╭─ Text excerpt

Non-immersive media: collaborating in an ‘immertical’ virtual world

Antonopoulou, Alexandra and Dare, Eleanor (2020) Non-immersive media: collaborating in an ‘immertical’ virtual world. In: Besides the Sceen: Materialities / Networks / Remediation / Migration, 21-22 May 2020, CIAC-ISMAI, Porto, Portugal.

Type of Research: Conference, Symposium or Workshop Item
Creators: Antonopoulou, Alexandra and Dare, Eleanor

The authors will report on their deployment of Brechtian and other performance-based methodologies which stimulate debate about the materiality of virtuality, remediating the virtual into a non-immersive space, at odds with pervasive rhetoric about immersivity and empathy. The paper will draw on performance-based student projects as well as approaches that the authors have developed to ‘encourage an attitude of critical distance’ towards virtuality, such as their work with the Phi Books project (2011- ) and the Riverine Archive (2019).

╰─

▸ **What you will do**:
• 1. Please reproduce the non-immersive media abstract word for word, starting with "Antonopoulou, Alexandra and Dare, Eleanor (2020)" and going on through "Riverine Archive (2019).".
• 2. Write the next part of the non-immersive media abstract, picking up after its final sentence.
The lines after this come from a separate source.

╭─ Data section

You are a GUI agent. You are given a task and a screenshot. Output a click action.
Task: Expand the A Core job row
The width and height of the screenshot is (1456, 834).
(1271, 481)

╰─

▸ **Exercise results**:
• 1.
Antonopoulou, Alexandra and Dare, Eleanor (2020) Non-immersive media: collaborating in an ‘immertical’ virtual world. In: Besides the Sceen: Materialities / Networks / Remediation / Migration, 21-22 May 2020, CIAC-ISMAI, Porto, Portugal.

Type of Research: Conference, Symposium or Workshop Item
Creators: Antonopoulou, Alexandra and Dare, Eleanor

The authors will report on their deployment of Brechtian and other performance-based methodologies which stimulate debate about the materiality of virtuality, remediating the virtual into a non-immersive space, at odds with pervasive rhetoric about immersivity and empathy. The paper will draw on performance-based student projects as well as approaches that the authors have developed to ‘encourage an attitude of critical distance’ towards virtuality, such as their work with the Phi Books project (2011- ) and the Riverine Archive (2019).

• 2.
The hyperbole which has surrounded Virtual immersive mediation since Mark Zuckerberg bought Oculus in 2014 for 2.3 billion dollars, has been supported by a media which seem largely incapable of critical distance, often making claims for the pro-sociality of VR technology and content which reflect advertising claims, but with little supporting evidence. Brecht, famously critiqued empathy & immersion, as pandering to a bourgeois individualism. Empathy and immersivity are not obviously conducive to systemic change, least of all when addressing social injustice. At the same, time Antonopoulou has discussed the importance of role-play, fiction and the embodied tacit knowledge of performance as a conductive medium of criticality that leads to change. For Antonopoulou (2016, 2018) the body to body temporal materialities of role-play and the transference to the world of fiction offer critical distance that is useful for theorising on virtual, immersive experiences.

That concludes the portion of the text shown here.